Main differences of the offered approach to synthesis of combinatorial circuits on PLD from traditional consist in the following:

It is defined not one, but three models of PLD: universal PAL (Programmable Array Logic), 'classical' PAL and CPLD (Complex PLD), and each model most effectively allows to take into account architectural features of the appropriate class PLD;
For the most effective application of an appropriate method of synthesis preliminary conversion of the initial system of Boolean functions is carried out; Methods of synthesis take the most of architectural possibilities of modern PLD;
The task of mapping of the synthesized combinatorial circuit on structure PLD in part or completely is solved during synthesis.
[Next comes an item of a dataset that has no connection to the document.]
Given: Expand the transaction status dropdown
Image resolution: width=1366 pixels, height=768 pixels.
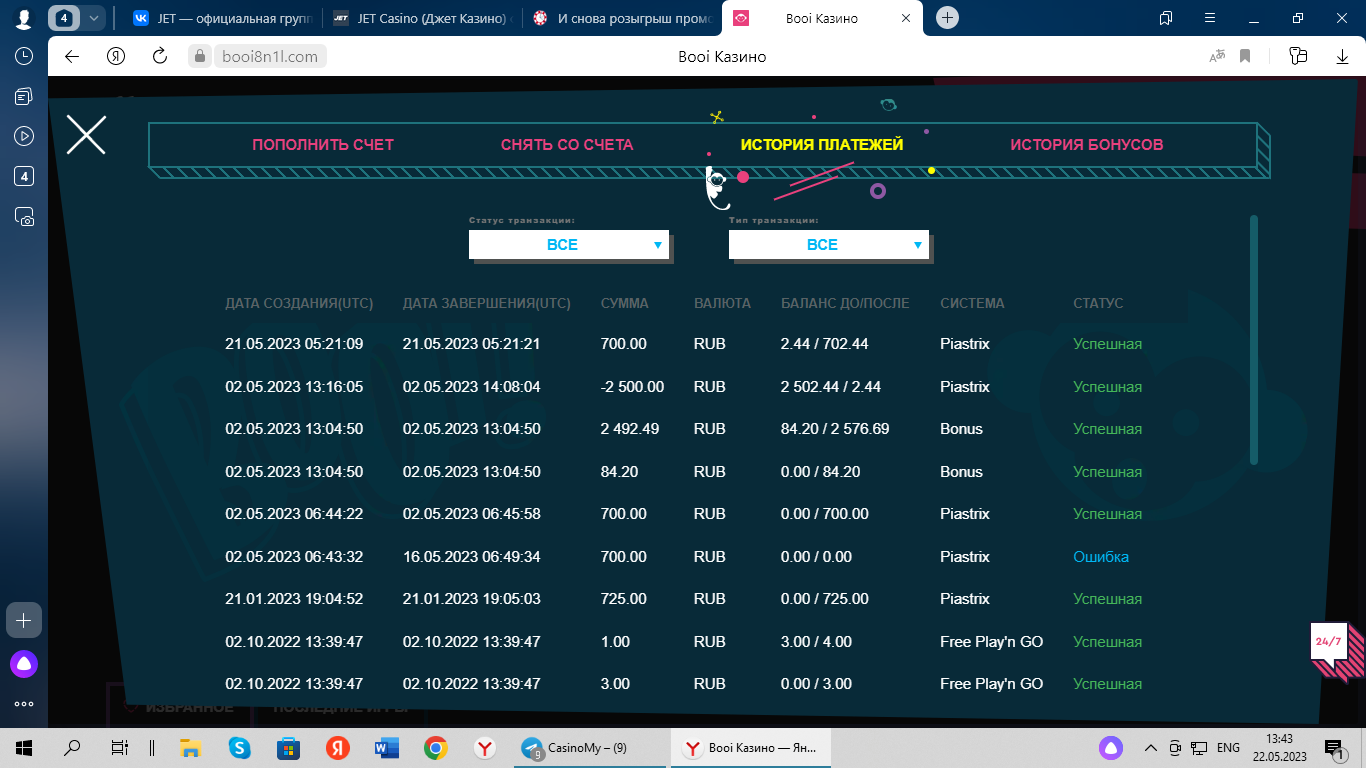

The reduction of implementation costs of combinatorial circuits in offered synthesis methods is achieved due to an effective utilization of the following architectural features PLD:

Possibilities to program of a logical level of output signals;
it allows to realize simple representation of each function: direct or inverse;
Internal feedback chains; it allows value of already realized functions and their inversions to use as factors for implementation of other functions;
Macrocells with two feedbacks; it allows simultaneously to accept values of input variables and to realize intermediate functions by one macrocell PLD;
Possibilities to connect of various number of product terms to various macrocells PLD etc.

All considered methods include a stage of preliminary conversion of the original Boolean Function System and creation of set Y* of realizable functions for the most effective application of an appropriate synthesis method.